--- What you need to do ---
Count the lines in the rows below that contain the string "Cookies". Reply with the number alone.

* Begin Data to use *

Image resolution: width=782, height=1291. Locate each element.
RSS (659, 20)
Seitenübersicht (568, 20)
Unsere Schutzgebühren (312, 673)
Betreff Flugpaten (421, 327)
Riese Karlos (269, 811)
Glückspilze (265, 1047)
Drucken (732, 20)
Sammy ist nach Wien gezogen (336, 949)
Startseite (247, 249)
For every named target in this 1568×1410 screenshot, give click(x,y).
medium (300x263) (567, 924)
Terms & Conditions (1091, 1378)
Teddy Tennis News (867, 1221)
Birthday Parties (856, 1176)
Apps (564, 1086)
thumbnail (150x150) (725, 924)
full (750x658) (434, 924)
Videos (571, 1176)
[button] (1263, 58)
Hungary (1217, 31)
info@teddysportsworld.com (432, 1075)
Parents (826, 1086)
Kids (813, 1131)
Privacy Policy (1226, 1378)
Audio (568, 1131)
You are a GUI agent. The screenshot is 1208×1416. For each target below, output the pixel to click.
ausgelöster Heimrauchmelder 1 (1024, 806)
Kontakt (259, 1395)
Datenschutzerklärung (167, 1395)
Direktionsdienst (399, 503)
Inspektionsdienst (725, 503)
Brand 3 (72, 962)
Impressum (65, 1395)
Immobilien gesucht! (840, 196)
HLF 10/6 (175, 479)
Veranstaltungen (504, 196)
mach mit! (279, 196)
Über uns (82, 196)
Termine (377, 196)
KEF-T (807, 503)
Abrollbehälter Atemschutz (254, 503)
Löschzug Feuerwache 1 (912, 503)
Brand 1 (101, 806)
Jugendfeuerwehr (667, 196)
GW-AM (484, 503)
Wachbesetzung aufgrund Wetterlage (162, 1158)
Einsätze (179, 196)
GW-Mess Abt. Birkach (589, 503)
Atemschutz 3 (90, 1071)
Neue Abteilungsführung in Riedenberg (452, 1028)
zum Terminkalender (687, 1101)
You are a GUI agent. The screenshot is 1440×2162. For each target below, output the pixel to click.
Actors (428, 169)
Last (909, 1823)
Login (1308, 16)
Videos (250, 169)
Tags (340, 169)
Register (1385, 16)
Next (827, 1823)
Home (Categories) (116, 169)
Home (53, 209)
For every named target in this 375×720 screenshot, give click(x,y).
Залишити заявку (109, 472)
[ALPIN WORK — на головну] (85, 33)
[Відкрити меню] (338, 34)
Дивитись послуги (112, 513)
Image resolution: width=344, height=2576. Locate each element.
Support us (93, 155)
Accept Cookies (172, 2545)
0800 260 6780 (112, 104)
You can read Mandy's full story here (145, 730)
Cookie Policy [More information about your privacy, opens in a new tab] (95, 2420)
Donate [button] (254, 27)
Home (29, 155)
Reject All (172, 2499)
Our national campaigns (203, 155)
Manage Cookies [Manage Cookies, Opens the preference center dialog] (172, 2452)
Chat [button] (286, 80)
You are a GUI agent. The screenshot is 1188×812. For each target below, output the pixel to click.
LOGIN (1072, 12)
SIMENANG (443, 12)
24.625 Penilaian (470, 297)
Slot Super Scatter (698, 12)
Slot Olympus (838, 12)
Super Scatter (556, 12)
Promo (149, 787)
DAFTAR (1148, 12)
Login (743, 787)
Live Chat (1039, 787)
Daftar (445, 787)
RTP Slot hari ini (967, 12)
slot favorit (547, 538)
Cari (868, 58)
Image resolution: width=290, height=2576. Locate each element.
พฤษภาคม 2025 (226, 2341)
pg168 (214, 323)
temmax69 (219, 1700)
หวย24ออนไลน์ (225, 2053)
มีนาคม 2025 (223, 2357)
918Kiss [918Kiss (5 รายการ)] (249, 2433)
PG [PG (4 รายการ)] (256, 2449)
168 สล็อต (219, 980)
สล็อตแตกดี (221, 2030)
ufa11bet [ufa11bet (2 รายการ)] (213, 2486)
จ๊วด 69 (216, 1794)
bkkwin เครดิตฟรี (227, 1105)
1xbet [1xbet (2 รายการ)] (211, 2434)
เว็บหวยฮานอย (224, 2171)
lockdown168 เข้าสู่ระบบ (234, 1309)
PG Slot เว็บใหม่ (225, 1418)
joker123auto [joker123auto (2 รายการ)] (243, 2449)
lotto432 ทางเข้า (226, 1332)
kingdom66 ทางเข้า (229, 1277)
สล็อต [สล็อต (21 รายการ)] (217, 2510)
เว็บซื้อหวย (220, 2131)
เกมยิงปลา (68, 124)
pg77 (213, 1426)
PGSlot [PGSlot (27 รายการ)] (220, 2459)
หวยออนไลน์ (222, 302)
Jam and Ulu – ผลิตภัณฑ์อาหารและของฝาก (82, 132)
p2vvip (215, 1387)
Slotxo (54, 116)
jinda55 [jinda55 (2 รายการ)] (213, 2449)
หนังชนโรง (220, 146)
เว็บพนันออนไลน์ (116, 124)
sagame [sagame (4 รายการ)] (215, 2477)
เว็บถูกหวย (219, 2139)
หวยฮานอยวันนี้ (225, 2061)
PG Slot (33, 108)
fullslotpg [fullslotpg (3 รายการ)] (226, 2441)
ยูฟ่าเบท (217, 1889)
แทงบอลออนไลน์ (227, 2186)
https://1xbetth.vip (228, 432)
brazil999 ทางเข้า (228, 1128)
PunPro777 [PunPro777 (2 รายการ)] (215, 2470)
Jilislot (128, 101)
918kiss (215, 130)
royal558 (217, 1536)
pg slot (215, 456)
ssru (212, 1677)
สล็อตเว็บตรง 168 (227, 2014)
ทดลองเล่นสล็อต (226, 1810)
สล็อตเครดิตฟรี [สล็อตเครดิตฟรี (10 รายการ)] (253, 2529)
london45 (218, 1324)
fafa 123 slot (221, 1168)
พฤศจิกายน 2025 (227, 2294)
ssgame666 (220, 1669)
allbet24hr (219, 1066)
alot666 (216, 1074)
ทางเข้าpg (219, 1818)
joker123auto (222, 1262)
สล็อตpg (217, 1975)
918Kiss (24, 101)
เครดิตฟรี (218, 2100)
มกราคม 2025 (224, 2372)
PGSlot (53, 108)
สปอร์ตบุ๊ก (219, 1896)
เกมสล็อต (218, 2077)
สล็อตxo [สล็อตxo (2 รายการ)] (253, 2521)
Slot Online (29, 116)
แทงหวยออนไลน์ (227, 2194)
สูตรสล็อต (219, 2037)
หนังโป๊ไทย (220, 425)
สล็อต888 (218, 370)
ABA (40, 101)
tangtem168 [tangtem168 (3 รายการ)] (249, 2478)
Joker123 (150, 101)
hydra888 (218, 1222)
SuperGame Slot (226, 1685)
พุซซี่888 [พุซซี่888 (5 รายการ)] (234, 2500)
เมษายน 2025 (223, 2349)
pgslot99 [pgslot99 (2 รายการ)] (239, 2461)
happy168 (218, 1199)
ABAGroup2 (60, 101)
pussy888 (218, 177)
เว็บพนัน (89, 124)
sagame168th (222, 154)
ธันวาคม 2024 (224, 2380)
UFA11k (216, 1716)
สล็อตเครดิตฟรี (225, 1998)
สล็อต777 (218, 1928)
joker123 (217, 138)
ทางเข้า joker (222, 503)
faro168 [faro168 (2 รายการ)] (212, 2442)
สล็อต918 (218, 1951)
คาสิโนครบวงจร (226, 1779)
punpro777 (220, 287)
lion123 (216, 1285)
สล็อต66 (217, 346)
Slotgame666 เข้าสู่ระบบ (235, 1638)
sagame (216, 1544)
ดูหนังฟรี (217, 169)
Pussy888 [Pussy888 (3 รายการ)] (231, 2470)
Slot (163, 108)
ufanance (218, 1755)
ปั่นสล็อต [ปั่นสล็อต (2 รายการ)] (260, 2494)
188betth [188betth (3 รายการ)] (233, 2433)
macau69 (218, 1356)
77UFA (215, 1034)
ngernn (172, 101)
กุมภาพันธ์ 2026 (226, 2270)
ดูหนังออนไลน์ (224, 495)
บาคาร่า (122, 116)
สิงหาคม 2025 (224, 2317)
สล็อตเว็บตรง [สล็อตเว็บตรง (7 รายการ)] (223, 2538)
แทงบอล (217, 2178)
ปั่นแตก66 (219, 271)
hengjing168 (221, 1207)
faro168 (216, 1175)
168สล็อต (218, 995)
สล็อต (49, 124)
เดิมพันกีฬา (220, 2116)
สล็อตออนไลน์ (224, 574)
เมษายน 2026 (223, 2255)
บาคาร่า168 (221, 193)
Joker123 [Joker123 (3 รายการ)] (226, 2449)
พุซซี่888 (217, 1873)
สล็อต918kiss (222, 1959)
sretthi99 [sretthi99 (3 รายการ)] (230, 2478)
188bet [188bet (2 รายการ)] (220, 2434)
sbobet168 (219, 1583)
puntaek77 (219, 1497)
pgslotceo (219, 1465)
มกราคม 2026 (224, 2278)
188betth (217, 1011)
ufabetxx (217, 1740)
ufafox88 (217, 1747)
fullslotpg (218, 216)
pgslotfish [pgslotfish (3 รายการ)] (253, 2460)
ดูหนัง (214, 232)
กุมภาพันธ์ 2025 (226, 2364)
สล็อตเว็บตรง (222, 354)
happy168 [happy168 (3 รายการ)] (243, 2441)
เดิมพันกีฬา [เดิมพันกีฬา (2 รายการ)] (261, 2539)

* End Data to use *

--- Answer for this exercise ---
2